Pound cost averaging works like this. If you invest a fixed sum each month in a security, perhaps directly in a share or indirectly in a unit or investment trust, you won't be buying the same number of shares each month. This is because the share or unit price changes – so when the price is low you'll buy more for the same amount, and when the price rises you'll buy fewer.

The result is that the average cost for each share or unit is always lower than the average price over the period. Here's an example of how it works:

Month
Share price (pence)
Amount invested (£)
Number of shares bought

1
200
50
25
2
100
50
50
3
250
50
20
Total
550
150
95

The average price of the share over the three month period is 183.3p (550p ÷ 3). But the average price paid is only 157.9p (£150 ÷ 95) per share. The more the share price fluctuates and the longer you invest, the more you benefit from this principle. A steady downward slide, though, would not give you any benefit – you'd just be buying more and more of a wasting asset. Beware of allowing yourself to carry on buying a loser.

Conclusion: Pound cost averaging is a good way to get into the market in uncertain times. You carry on investing even when things look rough – just when most other investors are selling up, often at a loss. By committing yourself to a regular monthly investment you're giving yourself the chance of building up a substantial sum. If you reinvest the interest you earn, or the dividends in the case of shares or unit trusts, you'll benefit further from the powerful effect of compounding.

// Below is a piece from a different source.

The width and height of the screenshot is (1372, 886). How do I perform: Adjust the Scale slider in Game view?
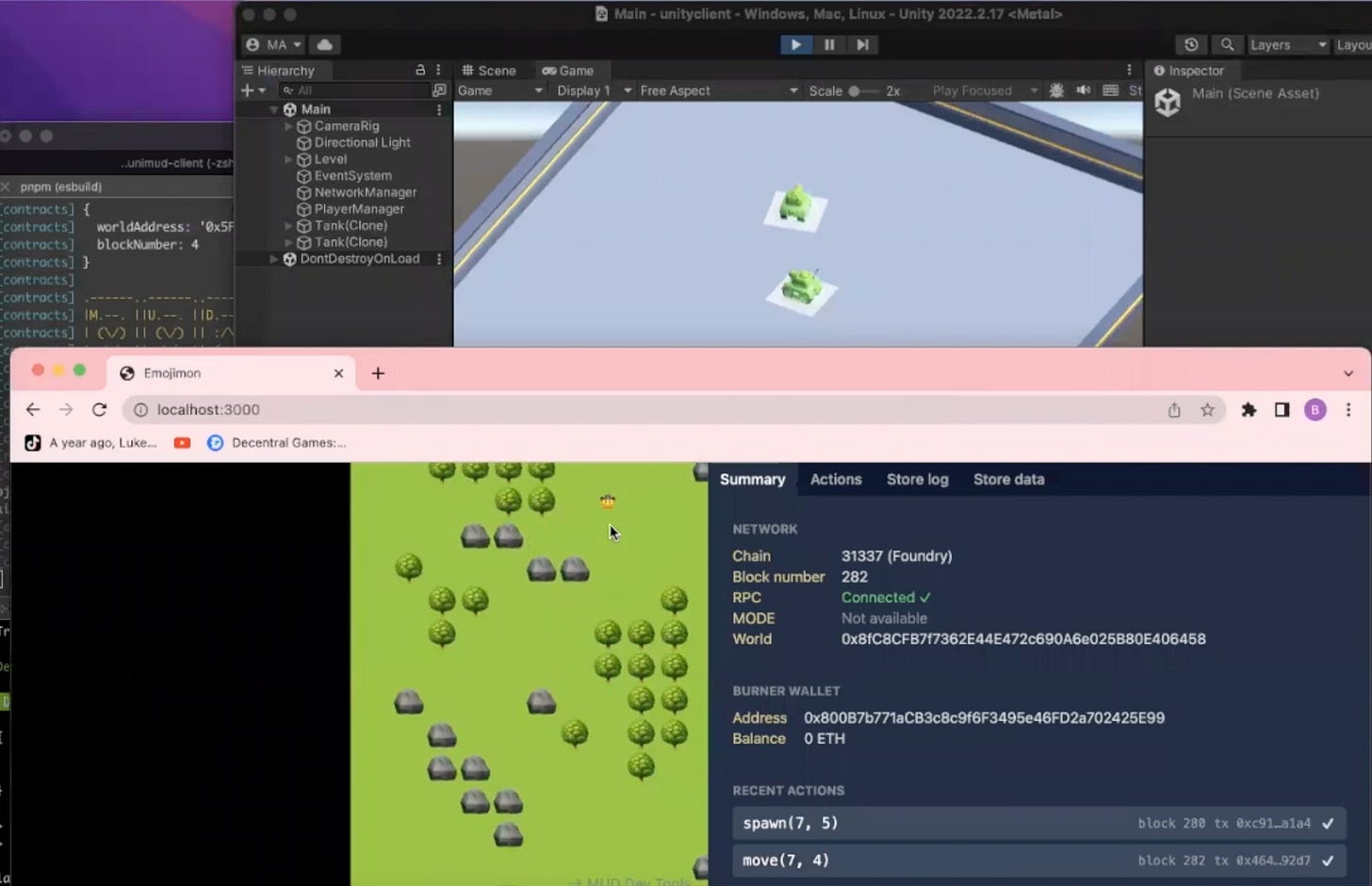click(x=856, y=90)
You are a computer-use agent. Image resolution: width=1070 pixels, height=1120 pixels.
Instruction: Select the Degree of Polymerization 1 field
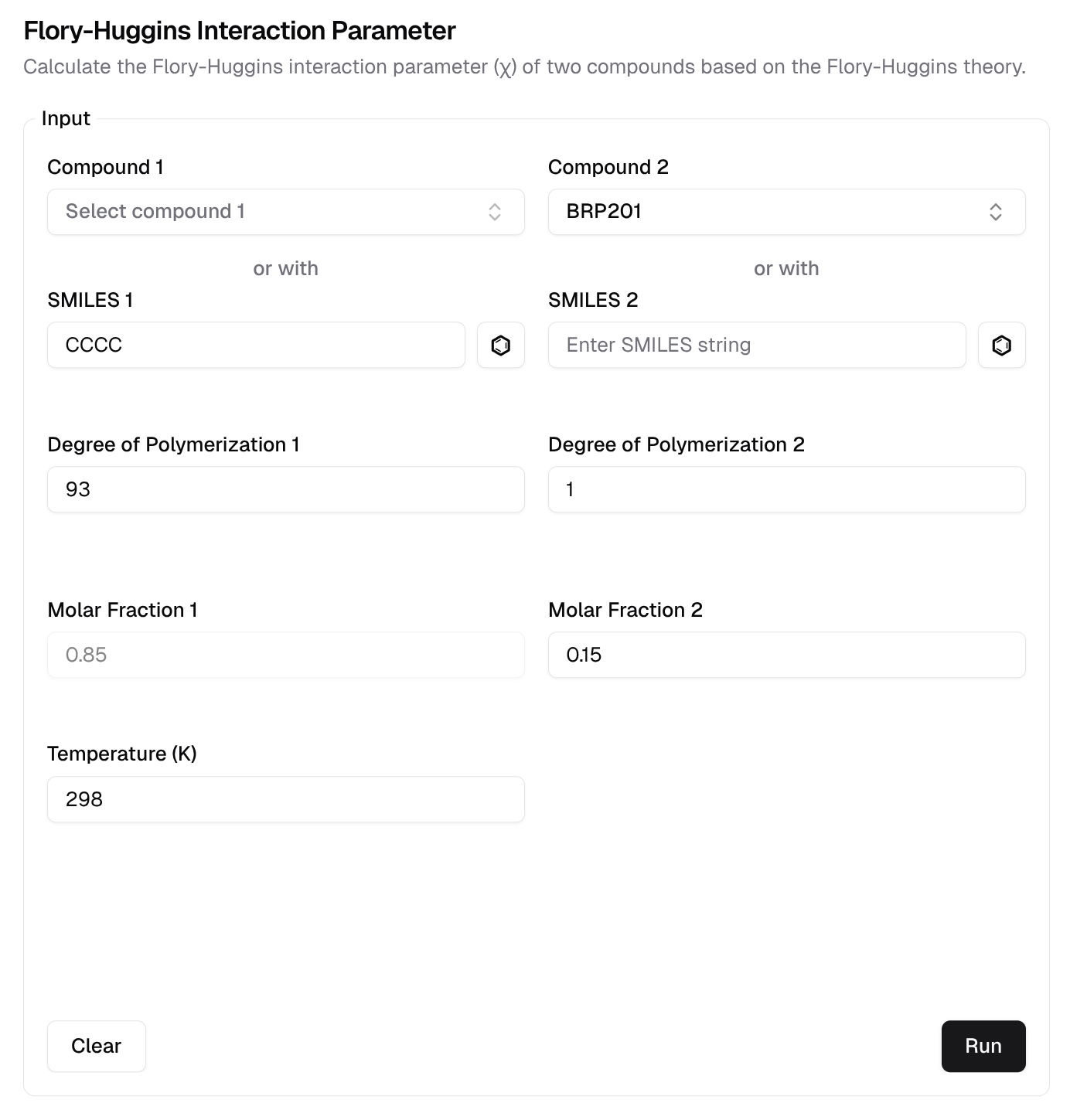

7 How a Cash Flow Forecast and Net Worth Analysis Can Help You Manage Your Money

Banks offer you budget or revolving credit accounts to even out the peaks and troughs of regular bills but they charge you a fee for this service and interest rates are often higher than on a simple overdraft. There's no reason why you can't create your own system to organise your account.

One simple way is to add up all your bills – including your mortgage, council tax, electricity, telephone and so on. Do this for the next twelve month period, adding an amount to cover price rises, if appropriate. Pay one twelfth of this annual sum into an interest-bearing current account each month. Use it to pay the bills by standing order or direct debit, if possible – and especially if it gives you a discount – or by cheque.

If you've got big bills early on, you'll need a float in order not to overdraw.

Another way is to do a cash flow forecast month by month, preferably for a year ahead.

Click Here to open, print and use a form we have created for you to record your expected income and outgoings.

If your income is considerably higher than your expenses for the coming period, you can plan how to use this surplus to advantage by investing it profitably. But it's more likely you'll find a shortfall at certain times, with adequate cover at others. This may be because you have several bills arriving together. You may find you can rearrange the payment dates to suit you. This is often possible with credit cards and fuel bills.

Click Here to open, print and use a form we have created for you to record your Net Worth.

You may wish to take this assessment of your financial position a step further.

This is your financial position at a point in time – rather like a company's balance sheet. It is the value of all your assets – the things you own – less your liabilities, the money you owe.

Some of your liabilities, or expenses, are fixed – you can't do anything to change them. Insurance, mortgage costs and council tax come into this category. Other expenses are variable – they change according to actions you take. It's here that your scope for savings lies.

Use the form to analyse your figures. Compare your liquid assets – the ones which can fairly easily be converted into cash – with your short-term debt. Consider taking action to reduce your debt if the ratio is below 2:1 (less than two pounds of cover for each pound of debt).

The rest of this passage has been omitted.